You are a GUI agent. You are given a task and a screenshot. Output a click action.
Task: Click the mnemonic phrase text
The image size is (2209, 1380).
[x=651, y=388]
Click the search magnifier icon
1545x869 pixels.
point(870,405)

::::::::

- TASK REQUIREMENTS: Every line of the listing must be transcribed exactly.

- RESULT BELOW:
You are a GUI agent. You are given a task and a screenshot. Output a click action.
Task: Click the mnemonic phrase text
The image size is (2209, 1380).
[x=651, y=388]
Click the search magnifier icon
1545x869 pixels.
point(870,405)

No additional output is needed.